Data records
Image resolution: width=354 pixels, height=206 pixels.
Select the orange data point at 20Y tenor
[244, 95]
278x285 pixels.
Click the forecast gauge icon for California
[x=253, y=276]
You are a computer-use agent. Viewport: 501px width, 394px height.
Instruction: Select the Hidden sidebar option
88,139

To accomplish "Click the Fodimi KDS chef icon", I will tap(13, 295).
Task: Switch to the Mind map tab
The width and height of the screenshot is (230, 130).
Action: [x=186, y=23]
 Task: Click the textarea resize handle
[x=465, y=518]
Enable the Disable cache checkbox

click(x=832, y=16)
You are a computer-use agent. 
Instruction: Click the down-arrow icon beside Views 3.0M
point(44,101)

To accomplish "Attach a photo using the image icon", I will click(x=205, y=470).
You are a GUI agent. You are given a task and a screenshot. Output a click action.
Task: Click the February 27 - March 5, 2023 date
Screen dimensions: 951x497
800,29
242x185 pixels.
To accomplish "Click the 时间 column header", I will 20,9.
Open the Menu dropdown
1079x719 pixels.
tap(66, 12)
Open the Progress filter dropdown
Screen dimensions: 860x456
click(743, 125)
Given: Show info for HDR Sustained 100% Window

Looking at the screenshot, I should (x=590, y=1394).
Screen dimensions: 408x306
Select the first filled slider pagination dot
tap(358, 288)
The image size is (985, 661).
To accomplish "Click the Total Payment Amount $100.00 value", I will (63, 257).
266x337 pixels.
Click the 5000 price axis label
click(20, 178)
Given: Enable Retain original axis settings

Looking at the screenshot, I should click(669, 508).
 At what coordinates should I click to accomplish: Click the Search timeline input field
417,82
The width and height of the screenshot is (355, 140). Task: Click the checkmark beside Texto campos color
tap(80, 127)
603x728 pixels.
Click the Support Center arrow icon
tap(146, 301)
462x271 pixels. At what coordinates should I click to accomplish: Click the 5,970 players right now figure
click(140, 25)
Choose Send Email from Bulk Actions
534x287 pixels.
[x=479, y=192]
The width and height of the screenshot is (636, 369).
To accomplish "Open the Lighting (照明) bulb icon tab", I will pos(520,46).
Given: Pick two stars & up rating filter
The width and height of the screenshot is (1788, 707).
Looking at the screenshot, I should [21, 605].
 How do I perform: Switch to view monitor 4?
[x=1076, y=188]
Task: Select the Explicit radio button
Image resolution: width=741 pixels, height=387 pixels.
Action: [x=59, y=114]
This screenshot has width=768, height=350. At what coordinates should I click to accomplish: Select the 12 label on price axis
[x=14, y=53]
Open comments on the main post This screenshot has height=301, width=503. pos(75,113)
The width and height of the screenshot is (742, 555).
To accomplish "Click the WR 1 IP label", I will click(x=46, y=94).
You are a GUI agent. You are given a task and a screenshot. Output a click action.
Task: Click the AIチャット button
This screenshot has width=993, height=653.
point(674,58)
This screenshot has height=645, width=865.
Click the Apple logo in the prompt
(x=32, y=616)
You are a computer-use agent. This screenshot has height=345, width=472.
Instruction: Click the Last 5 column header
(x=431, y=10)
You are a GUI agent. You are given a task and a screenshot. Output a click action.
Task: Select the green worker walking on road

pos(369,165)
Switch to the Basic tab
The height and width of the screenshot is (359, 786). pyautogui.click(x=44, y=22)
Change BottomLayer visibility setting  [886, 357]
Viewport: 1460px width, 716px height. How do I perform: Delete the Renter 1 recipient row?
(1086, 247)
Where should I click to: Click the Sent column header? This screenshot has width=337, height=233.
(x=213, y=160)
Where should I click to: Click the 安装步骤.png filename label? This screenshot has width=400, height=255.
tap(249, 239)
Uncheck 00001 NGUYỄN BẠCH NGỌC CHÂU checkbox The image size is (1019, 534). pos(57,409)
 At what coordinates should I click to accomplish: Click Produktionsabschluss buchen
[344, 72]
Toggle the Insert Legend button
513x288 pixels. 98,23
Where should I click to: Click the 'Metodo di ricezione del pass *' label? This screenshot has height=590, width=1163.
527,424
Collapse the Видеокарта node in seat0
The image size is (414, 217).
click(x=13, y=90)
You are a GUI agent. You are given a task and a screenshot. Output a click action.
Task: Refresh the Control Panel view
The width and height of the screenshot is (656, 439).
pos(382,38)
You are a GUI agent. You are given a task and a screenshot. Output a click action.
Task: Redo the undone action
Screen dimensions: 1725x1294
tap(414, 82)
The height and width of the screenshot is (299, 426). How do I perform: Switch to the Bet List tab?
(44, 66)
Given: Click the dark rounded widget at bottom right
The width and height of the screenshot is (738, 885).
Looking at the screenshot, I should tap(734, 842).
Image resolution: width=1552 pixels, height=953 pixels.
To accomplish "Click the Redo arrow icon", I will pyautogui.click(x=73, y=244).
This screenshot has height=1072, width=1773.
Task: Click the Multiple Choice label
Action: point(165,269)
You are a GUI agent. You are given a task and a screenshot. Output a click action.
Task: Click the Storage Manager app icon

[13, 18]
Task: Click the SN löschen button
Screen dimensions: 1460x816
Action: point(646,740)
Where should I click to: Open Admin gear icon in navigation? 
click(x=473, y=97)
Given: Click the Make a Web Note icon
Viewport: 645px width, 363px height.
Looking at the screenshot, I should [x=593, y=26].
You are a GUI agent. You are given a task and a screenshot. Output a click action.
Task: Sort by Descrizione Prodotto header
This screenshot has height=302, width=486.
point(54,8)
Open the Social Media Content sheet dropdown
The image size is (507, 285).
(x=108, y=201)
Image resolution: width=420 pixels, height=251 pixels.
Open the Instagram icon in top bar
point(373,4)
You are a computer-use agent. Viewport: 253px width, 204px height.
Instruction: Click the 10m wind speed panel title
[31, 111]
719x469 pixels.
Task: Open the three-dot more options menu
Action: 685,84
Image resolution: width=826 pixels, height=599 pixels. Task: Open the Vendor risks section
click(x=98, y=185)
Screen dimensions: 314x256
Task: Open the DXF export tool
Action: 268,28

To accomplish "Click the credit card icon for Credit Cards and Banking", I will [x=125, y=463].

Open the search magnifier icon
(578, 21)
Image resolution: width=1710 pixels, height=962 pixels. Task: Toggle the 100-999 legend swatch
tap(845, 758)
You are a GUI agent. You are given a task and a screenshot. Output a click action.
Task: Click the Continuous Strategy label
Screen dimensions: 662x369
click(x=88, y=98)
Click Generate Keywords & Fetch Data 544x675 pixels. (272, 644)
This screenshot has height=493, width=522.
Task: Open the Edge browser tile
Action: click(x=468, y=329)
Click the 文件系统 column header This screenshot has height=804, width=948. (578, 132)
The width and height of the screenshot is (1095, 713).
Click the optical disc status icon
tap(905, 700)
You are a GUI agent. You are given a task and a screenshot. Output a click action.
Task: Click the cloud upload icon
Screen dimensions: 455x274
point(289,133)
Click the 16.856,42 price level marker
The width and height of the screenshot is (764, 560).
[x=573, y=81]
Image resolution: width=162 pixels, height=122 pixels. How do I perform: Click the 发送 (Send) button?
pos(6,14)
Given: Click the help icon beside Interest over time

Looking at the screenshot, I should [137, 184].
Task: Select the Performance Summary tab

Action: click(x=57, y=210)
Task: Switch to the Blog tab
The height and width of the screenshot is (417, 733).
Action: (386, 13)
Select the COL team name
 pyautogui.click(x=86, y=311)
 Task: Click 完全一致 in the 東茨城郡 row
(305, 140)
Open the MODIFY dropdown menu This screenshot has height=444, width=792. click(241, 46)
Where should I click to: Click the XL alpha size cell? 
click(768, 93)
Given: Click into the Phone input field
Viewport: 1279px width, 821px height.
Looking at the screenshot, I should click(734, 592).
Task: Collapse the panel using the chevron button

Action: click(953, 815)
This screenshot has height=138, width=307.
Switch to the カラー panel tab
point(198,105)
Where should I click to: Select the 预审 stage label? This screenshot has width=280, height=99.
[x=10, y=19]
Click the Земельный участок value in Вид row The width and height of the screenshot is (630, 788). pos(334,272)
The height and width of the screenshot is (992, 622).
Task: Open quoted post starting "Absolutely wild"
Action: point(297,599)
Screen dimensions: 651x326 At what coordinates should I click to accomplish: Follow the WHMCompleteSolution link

Task instructions: Add 7 to every coordinate in the answers and rewrite the records, requests included, from the line with "Image resolution: width=1710" up to and including the line with "click(x=88, y=98)". Give only those lines.

Written response:
Image resolution: width=1710 pixels, height=962 pixels. Task: Toggle the 100-999 legend swatch
tap(852, 765)
You are a GUI agent. You are given a task and a screenshot. Output a click action.
Task: Click the Continuous Strategy label
Screen dimensions: 662x369
click(x=95, y=105)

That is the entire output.